Depois do pódio da Malásia, a Honda Racing F1 Team vai para a Austrália para a terceira rodada do campeonato mundial de Fórmula 1, neste fim de semana.
Tradicionalmente a primeira prova da temporada, neste ano a corrida de Melbourne foi deslocada para mais tarde, porque a cidade foi a sede de uma edição muito bem-sucedida dos Commonwealth Games.
Albert Park tem sido usado para o Grande Prêmio da Austrália desde 1953, quando a prova não fazia parte do mundial, sendo que as corridas regulares de GP voltaram à capital esportiva da Austrália em 1996. O circuito está extraordinariamente inalterado, ainda serpenteando ao redor do lago do parque, mas agora em sentido horário, com a pista antiga passando por trás da área dos boxes.
Albert Park é um circuito que exige muita pressão aerodinâmica, sendo também bastante apreciado pelos pilotos. A admirável pista de 5,303 km tem uma combinação de retas curtas e curvas lentas e de média velocidade, que exige do acerto do carro um bom equilíbrio entre boa tração e estabilidade nas freadas e eficiência aerodinâmica.

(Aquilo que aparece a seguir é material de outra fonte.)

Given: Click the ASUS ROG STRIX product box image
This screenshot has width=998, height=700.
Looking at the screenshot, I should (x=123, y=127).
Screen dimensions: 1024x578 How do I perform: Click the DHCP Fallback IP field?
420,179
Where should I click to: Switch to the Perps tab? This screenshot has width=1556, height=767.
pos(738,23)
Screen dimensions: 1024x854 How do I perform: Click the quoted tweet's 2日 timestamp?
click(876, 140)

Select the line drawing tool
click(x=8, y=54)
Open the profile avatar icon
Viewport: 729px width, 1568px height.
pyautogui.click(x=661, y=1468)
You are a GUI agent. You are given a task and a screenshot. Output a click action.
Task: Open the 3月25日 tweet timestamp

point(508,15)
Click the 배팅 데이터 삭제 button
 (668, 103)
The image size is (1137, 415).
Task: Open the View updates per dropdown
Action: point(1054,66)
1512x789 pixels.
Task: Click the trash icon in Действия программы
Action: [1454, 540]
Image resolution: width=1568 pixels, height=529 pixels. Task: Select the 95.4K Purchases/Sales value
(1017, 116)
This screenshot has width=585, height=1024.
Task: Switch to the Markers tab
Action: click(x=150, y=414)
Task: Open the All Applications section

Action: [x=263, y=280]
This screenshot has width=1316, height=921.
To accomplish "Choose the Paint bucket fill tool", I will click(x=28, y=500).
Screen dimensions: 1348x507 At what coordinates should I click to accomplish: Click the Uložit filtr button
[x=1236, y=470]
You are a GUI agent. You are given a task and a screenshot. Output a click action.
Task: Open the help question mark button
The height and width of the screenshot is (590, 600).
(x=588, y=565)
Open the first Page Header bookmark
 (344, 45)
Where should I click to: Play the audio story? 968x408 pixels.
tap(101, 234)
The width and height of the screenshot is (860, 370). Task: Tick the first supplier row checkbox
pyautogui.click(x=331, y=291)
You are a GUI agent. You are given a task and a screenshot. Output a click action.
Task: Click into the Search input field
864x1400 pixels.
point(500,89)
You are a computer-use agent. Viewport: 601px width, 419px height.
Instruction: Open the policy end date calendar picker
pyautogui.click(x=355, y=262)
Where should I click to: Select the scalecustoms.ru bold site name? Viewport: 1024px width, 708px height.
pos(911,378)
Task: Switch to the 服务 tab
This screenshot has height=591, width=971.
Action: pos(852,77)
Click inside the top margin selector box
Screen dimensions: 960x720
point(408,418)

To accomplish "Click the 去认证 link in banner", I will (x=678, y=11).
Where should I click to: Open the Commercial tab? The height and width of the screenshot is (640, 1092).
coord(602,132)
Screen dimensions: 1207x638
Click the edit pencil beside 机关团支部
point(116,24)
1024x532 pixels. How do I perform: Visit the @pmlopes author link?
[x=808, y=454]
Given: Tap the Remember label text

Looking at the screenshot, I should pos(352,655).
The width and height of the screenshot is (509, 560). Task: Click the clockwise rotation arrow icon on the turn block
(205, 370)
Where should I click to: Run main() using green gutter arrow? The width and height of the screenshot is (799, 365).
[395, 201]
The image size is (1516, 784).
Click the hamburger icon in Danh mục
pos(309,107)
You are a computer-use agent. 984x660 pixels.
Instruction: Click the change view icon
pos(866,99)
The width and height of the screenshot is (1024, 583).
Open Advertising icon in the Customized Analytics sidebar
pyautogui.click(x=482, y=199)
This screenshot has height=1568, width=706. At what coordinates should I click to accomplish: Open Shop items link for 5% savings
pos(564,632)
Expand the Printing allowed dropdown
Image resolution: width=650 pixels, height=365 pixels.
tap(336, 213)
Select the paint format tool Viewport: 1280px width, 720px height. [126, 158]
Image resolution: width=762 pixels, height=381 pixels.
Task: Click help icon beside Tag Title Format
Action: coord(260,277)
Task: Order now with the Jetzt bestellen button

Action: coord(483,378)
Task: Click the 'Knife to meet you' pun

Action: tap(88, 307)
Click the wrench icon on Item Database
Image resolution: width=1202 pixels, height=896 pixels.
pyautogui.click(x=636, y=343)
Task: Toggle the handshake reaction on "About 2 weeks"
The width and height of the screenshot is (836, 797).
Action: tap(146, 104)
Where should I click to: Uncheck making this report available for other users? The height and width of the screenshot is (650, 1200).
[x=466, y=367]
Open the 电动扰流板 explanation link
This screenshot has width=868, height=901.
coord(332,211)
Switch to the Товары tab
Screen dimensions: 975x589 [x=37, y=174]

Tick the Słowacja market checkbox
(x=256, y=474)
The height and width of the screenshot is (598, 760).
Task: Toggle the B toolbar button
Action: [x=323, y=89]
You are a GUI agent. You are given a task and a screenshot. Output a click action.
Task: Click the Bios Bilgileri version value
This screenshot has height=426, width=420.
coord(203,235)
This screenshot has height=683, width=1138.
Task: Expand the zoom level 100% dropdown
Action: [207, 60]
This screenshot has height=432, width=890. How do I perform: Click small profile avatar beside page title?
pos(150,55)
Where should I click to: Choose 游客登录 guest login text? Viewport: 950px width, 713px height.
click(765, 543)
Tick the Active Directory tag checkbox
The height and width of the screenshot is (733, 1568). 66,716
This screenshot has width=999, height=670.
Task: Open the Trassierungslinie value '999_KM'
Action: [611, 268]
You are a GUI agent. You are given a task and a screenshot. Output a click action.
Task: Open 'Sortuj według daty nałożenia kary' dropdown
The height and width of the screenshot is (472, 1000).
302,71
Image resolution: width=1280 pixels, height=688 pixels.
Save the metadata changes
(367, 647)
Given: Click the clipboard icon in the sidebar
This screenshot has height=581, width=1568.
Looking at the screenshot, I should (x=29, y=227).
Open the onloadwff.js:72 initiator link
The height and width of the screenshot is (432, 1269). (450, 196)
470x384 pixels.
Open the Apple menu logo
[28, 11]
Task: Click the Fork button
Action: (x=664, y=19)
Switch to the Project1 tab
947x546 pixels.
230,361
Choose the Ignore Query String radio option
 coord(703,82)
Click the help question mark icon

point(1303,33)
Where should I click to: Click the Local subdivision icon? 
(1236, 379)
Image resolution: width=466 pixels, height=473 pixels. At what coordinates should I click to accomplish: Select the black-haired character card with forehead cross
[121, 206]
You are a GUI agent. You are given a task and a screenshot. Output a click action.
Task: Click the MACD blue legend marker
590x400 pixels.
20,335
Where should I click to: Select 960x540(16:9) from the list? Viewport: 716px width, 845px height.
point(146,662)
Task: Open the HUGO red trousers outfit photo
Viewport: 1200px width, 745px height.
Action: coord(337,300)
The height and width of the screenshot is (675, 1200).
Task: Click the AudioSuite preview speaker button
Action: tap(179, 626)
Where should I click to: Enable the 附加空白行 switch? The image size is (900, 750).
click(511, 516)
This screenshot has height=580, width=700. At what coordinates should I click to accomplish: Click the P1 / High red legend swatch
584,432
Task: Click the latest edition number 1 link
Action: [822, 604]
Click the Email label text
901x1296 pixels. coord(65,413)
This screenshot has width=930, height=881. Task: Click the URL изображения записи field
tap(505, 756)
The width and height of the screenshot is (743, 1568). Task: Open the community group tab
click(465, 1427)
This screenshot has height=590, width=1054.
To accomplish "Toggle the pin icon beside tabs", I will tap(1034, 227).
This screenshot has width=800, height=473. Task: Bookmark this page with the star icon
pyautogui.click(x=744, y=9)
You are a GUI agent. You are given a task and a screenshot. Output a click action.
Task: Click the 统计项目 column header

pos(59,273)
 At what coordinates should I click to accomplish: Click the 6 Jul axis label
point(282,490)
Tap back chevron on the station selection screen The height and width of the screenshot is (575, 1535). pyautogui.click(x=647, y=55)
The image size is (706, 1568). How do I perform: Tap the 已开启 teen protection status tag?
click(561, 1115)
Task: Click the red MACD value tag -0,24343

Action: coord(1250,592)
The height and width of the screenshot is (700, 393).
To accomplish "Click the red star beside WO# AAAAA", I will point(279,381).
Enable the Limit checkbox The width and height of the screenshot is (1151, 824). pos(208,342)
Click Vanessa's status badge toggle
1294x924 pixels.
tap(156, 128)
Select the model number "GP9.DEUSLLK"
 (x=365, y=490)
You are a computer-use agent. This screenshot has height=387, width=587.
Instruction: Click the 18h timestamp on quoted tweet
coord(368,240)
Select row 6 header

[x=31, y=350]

O circuito usa ruas de Albert Park como base do seu layout, de forma que a pista normalmente está bastante suja quando os carros começam a andar, na sexta. Mas ela limpa rapidamente, e os tempos de volta caem à medida que as curvas são emborrachadas. A superfície lisa não preocupa em termos do desgaste de pneus, mas sim em como fazê-los trabalhar de forma eficiente nela.
“Melbourne promete ser uma prova bem diferente das duas primeiras corridas. Não apenas por ser um circuito temporário, mas também pelo clima, que deve ser mais ameno”, afirma Gil de Ferran, diretor esportivo. “Embora tenhamos sido bastante competitivos até agora, estamos nos concentrando em melhorar continuamente, e esperamos que o trabalho que fizemos nas últimas semanas renda seus frutos. Além disso, o Grande Prêmio da Austrália continua sendo uma das provas favoritas do campeonato, pois a combinação entre a cidade, os fãs e a ação na pista cria uma experiência inesquecível.”
“Melbourne será um desafio novo, depois do calor e da umidade das duas primeiras corridas”, acrescenta Shuhei Nakamoto, diretor de engenharia da Honda Racing F1 Team. “Em termos de motor temos diversas melhorias aguardando na fila, que serão incorporadas ao longo das próximas corridas”.